Overall, patients with TBI had more sleep fragmentation and insomnia, but less OSA, sleepiness, and depression. The mechanism of TBI was important, as blast injuries were associated with higher prevalence of insomnia, sleep fragmentation, and anxiety, whereas blunt trauma was associated with more somnolence and OSA.

Most patients with PTSD were taking psychoactive medications that have the potential to disrupt sleep or cause somnolence, but the researchers found that only TBI was associated with an increase in sleep disorders.

"Our research identified a higher prevalence of OSA in patients with PTSD when compared to the accepted number of patients diagnosed with PTSD in the general population," Nick Orr, MD, resident at the Walter Reed Army Medical Center, in Washington, DC, who presented the research, told Medscape Medical News.

"We conclude that there may be a link between the presence of OSA and the ultimate development of PTSD after exposure to a traumatic event. More vigilance towards screening for OSA in the predeployment phase, as well as having a heightened alert for identifying OSA in returning PTSD patients, would seem to be prudent steps to take," Dr. Orr advised.

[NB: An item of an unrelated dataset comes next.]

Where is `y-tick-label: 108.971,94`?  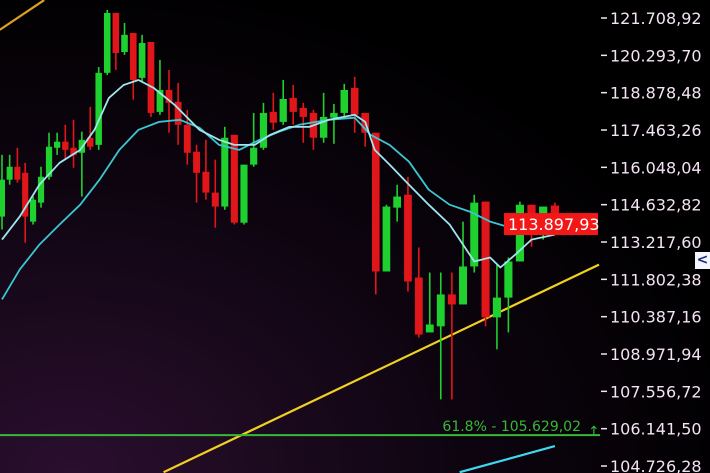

The findings suggest that OSA is an underrecognized problem in combat veterans. "It's very interesting data. We have to have a higher awareness as physicians that these young combat veterans are at high risk for sleep disorders and sleep apnea," Andreea Antonescu-Turcu, MD, assistant professor of pulmonary critical care at the Medical College of Wisconsin, Milwaukee, who moderated the session, told Medscape Medical News.

The study did not receive commercial support. Dr. Orr and Dr. Antonescu-Turcu have disclosed no relevant financial relationships.

CHEST 2010: American College of Chest Physicians Annual Meeting: Abstract 10975. Presented October 31, 2010.